Exercise: Rewrite the records below, changing "center point" to "midpoint" and leaving every other part as it is.

[Rows of pointing data]
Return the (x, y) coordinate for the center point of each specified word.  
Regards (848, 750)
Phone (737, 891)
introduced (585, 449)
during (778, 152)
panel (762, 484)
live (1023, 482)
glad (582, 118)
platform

Response to this task:
Return the (x, y) coordinate for the midpoint of each specified word.  
Regards (848, 750)
Phone (737, 891)
introduced (585, 449)
during (778, 152)
panel (762, 484)
live (1023, 482)
glad (582, 118)
platform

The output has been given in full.